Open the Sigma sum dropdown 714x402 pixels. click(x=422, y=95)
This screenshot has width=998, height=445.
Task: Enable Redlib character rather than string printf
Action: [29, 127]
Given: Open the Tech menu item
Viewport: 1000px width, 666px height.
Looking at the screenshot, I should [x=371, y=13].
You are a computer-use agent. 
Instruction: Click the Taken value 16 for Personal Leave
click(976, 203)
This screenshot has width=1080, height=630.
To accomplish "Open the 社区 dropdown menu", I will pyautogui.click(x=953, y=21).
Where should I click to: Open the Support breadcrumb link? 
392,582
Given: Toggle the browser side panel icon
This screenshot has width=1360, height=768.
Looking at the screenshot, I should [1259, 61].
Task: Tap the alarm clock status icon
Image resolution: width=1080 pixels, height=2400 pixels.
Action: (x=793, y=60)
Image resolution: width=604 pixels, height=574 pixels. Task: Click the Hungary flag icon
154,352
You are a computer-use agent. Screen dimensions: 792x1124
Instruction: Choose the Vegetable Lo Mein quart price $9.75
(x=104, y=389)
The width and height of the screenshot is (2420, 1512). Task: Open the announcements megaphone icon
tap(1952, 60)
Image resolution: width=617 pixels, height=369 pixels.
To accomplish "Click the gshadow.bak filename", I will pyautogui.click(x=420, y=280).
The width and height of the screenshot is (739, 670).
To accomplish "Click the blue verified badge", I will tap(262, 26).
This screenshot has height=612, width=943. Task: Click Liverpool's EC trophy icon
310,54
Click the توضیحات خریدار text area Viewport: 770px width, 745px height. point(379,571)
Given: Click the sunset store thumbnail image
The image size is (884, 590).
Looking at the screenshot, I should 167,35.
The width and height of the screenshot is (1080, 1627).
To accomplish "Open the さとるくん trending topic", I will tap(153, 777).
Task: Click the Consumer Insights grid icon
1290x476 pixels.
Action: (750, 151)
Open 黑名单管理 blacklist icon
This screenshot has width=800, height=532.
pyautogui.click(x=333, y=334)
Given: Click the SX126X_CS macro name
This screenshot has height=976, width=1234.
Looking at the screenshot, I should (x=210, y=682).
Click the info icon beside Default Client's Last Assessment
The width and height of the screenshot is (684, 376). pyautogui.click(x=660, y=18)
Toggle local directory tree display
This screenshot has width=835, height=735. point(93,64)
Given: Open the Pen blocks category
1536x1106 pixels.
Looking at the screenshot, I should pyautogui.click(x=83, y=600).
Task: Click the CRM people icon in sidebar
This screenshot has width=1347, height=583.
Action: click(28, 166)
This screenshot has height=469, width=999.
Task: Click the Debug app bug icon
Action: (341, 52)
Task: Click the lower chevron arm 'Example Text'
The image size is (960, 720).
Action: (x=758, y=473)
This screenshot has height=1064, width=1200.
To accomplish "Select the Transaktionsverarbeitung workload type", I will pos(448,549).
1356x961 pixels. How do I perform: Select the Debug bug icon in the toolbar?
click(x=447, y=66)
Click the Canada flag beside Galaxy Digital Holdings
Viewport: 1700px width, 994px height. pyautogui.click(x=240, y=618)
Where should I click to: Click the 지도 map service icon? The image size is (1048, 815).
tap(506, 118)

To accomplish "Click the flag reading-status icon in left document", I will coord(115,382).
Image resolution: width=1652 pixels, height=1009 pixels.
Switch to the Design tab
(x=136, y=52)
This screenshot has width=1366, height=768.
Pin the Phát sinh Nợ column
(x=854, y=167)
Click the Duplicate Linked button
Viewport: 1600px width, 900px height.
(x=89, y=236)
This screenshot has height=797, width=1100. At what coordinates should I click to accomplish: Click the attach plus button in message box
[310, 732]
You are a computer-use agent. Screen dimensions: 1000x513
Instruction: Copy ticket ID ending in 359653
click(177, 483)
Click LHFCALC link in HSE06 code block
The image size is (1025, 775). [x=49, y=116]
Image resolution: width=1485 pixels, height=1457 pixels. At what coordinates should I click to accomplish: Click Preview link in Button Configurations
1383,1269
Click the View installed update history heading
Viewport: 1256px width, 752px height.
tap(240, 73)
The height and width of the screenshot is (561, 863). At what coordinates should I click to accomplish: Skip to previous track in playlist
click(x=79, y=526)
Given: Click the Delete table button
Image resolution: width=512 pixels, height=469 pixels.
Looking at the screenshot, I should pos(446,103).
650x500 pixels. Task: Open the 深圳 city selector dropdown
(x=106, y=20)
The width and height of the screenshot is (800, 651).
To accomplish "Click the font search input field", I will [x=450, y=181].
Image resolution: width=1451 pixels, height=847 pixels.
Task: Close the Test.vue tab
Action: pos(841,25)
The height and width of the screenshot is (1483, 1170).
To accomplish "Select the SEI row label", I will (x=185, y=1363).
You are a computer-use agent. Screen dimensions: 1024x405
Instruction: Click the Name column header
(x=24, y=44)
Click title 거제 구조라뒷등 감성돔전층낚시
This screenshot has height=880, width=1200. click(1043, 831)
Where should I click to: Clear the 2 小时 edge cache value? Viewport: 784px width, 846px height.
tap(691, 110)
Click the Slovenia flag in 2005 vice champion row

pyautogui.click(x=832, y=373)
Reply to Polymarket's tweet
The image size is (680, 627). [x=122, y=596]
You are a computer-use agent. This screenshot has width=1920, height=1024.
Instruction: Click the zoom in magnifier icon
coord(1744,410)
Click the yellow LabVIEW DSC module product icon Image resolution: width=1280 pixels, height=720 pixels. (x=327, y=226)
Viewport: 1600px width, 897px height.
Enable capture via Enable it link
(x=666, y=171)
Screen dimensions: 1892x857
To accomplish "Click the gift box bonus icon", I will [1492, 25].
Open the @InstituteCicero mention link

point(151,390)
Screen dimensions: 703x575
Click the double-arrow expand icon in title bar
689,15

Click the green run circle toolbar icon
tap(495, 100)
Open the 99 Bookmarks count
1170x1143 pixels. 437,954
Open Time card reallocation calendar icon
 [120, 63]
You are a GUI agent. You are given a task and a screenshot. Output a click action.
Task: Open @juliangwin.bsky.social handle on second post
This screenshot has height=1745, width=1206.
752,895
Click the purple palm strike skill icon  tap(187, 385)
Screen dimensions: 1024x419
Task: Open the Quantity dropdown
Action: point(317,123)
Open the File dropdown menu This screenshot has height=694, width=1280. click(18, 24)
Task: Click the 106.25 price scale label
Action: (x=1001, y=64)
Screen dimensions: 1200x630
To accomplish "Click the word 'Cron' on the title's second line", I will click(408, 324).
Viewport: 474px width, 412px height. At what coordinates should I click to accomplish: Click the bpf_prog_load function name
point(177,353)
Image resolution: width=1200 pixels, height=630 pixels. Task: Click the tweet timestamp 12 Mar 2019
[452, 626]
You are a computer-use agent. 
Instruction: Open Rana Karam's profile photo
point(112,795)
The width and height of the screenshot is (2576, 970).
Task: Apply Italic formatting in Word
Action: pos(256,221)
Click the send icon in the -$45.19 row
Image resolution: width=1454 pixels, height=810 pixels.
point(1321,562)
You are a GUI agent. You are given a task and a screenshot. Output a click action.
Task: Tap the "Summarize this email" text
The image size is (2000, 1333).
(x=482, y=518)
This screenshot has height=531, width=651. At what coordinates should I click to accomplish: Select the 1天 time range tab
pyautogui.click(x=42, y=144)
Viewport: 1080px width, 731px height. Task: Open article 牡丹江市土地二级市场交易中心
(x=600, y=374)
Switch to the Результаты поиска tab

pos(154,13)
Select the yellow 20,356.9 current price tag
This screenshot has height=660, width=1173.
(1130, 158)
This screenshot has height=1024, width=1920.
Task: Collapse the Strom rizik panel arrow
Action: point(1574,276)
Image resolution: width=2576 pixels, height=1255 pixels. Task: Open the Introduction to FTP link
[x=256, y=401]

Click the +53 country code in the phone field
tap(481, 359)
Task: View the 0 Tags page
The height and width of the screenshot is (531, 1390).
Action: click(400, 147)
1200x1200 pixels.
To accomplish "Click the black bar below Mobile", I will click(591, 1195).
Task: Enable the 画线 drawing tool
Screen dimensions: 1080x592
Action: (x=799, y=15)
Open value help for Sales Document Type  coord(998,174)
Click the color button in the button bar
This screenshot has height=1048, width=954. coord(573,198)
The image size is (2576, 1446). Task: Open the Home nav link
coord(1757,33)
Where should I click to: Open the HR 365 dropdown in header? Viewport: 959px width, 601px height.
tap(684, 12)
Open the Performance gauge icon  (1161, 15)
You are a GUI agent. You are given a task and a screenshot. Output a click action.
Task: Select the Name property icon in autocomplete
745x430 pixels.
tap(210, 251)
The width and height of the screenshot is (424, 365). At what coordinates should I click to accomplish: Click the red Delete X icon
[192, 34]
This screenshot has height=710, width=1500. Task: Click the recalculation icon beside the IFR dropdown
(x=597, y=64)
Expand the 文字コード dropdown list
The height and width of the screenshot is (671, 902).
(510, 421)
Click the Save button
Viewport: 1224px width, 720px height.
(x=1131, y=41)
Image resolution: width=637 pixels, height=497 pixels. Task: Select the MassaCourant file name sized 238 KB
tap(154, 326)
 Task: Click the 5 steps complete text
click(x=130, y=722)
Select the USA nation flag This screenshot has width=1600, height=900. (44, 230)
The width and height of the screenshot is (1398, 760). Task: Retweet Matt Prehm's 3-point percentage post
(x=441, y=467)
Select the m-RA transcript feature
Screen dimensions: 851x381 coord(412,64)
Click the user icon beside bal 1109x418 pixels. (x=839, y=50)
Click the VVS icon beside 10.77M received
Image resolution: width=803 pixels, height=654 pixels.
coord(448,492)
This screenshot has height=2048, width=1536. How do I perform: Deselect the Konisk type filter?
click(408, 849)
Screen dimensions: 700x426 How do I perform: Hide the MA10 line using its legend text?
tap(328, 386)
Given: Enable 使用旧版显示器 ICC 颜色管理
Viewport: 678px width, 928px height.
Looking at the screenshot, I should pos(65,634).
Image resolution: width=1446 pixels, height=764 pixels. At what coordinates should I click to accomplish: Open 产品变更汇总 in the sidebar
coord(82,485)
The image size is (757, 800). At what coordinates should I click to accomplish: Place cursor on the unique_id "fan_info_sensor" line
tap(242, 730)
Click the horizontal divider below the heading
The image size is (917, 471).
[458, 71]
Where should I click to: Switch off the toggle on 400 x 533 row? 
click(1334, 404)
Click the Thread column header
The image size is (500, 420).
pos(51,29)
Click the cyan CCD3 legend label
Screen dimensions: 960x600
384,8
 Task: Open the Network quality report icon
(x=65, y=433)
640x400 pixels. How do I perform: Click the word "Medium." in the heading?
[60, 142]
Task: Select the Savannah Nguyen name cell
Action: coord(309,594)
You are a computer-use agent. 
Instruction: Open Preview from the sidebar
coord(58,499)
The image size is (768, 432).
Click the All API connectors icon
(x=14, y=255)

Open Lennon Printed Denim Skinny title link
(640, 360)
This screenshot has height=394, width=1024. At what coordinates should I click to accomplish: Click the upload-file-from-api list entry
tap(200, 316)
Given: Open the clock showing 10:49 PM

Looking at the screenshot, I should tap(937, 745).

§ YOUR TASK
Retype the portion of the data above that starts on the line with "1536x1106 pixels." and finishes on the line with "Click the View", including both of those lines.

§ RESULT BELOW
1536x1106 pixels.
Looking at the screenshot, I should pyautogui.click(x=83, y=600).
Task: Click the CRM people icon in sidebar
This screenshot has width=1347, height=583.
Action: click(28, 166)
This screenshot has height=469, width=999.
Task: Click the Debug app bug icon
Action: (341, 52)
Task: Click the lower chevron arm 'Example Text'
The image size is (960, 720).
Action: (x=758, y=473)
This screenshot has height=1064, width=1200.
To accomplish "Select the Transaktionsverarbeitung workload type", I will pos(448,549).
1356x961 pixels. How do I perform: Select the Debug bug icon in the toolbar?
click(x=447, y=66)
Click the Canada flag beside Galaxy Digital Holdings
Viewport: 1700px width, 994px height. pyautogui.click(x=240, y=618)
Where should I click to: Click the 지도 map service icon? The image size is (1048, 815).
tap(506, 118)

To accomplish "Click the flag reading-status icon in left document", I will coord(115,382).
Image resolution: width=1652 pixels, height=1009 pixels.
Switch to the Design tab
(x=136, y=52)
This screenshot has width=1366, height=768.
Pin the Phát sinh Nợ column
(x=854, y=167)
Click the Duplicate Linked button
Viewport: 1600px width, 900px height.
(x=89, y=236)
This screenshot has height=797, width=1100. At what coordinates should I click to accomplish: Click the attach plus button in message box
[310, 732]
You are a computer-use agent. Screen dimensions: 1000x513
Instruction: Copy ticket ID ending in 359653
click(177, 483)
Click LHFCALC link in HSE06 code block
The image size is (1025, 775). [x=49, y=116]
Image resolution: width=1485 pixels, height=1457 pixels. At what coordinates should I click to accomplish: Click Preview link in Button Configurations
1383,1269
Click the View installed update history heading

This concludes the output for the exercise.